- _TASK PROMPT_:
From the entries below, copy out all lines holding "Select".

- _ENTRIES SUPPLIED_:
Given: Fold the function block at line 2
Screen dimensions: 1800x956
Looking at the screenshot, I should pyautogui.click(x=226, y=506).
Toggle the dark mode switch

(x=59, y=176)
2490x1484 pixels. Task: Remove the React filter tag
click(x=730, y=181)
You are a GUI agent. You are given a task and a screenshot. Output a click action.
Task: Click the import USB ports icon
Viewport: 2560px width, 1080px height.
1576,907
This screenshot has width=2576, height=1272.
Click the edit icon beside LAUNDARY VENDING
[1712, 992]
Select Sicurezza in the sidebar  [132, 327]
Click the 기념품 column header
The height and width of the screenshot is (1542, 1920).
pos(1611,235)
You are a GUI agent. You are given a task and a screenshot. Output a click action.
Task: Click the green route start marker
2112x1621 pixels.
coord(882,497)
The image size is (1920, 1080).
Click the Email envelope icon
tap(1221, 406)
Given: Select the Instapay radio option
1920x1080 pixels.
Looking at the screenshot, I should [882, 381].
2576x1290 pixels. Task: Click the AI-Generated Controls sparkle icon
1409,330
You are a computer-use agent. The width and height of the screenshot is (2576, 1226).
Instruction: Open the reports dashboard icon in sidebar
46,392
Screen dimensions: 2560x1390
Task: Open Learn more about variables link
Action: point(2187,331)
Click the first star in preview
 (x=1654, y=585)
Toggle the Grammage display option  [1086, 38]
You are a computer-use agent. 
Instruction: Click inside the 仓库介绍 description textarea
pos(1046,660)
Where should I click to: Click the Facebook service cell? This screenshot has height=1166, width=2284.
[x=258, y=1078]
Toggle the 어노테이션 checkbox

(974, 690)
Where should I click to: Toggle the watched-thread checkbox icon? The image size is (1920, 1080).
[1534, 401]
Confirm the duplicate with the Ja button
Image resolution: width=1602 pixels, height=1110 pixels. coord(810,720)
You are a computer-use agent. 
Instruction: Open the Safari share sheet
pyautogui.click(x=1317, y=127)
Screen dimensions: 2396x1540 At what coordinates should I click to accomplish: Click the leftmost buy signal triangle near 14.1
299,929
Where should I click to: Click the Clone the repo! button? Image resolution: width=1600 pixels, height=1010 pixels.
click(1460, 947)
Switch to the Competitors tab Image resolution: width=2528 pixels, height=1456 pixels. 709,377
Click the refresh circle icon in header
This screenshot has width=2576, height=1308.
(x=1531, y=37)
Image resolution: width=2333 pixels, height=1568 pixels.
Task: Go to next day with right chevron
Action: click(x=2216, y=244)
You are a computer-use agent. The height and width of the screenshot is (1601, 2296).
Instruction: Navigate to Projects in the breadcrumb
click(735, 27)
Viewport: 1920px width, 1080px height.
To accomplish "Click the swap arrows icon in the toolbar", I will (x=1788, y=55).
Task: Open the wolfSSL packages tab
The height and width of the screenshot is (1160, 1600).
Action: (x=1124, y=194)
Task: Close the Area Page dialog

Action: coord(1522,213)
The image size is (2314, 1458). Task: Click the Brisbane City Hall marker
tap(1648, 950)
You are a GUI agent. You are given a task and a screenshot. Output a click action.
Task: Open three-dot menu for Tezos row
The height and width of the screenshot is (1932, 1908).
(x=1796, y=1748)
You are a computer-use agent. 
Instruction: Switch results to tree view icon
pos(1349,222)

- _RESULT FOR THIS TASK_:
Select Sicurezza in the sidebar  [132, 327]
Given: Select the Instapay radio option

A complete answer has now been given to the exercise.